Terminators con mando a distancia
Los Phantom no tomarán decisiones letales por sí solos, al menos no de momento. El control del fuego seguirá estando en manos humanas, operando desde una base segura, al estilo de los pilotos de drones. Eso no significa que estos androides sean inofensivos. Pueden desplazarse, observar, evaluar entornos, marcar blancos, disparar bajo orden. Y si un comando los acompaña, los soldados mecánicos recibirán los primeros disparos, protegerían a los operadores humanos y asumirían las tareas más ingratas y peligrosas.
En conflictos como el de Ucrania, donde los drones terrestres improvisados ya son comunes, el siguiente paso lógico es estandarizar la automatización. Rusia, China, Irán e incluso Turquía ya han experimentado con prototipos. No todos tienen forma humana. Algunos ruedan, otros reptan, pero la lógica es idéntica: llenar el campo de batalla con soldados que no sufren.
Una guerra sin bajas en el bando propio parecería una victoria de la tecnología, pero puede convertirse también en una tentación. Si la política deja de pagar un coste humano por cada decisión tomada, la frecuencia del uso de la fuerza podría incrementarse. Y aunque eso reduzca el número de ataúdes cubiertos con banderas, no garantiza una menor destrucción.

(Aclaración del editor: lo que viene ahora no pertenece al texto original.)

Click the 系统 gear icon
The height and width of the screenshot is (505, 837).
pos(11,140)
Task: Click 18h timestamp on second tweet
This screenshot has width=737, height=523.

Por otra parte, los robots no entienden de contexto. No conocen la mirada de un niño en un callejón ni el sonido ambiguo de una puerta entreabierta. No distinguen entre miedo y agresión. Necesitan algoritmos y, por muy avanzados que sean sus sensores, siempre dependerán de un humano detrás de una pantalla.
Un modelo escalable
Foundation dice que su robot está listo. Que su equipo, exempleados de Tesla, SpaceX y Boston Dynamics, ha desarrollado actuadores eficientes, sensores seguros y un software estable. También afirman que pueden escalar de 40 unidades en 2025 a 50.000 en 2027, que la demanda existe y que los contratos llegarán. Porque si el precio por unidad es más bajo que el de mantener a un Marine, ningún planificador militar se resistirá demasiado.
En el momento en que desplegar robots sea más barato que formar y mantener humanos, la transición no será una elección, sino que pasará a ser inevitable. Y cuando eso ocurra, el campo de batalla cambiará para siempre. Si en las novelas de Philip K. Dick los androides soñaban con ovejas eléctricas, los ejércitos más avanzados ya sueñan con batallones mecánicos con un botón de encendido y apagado.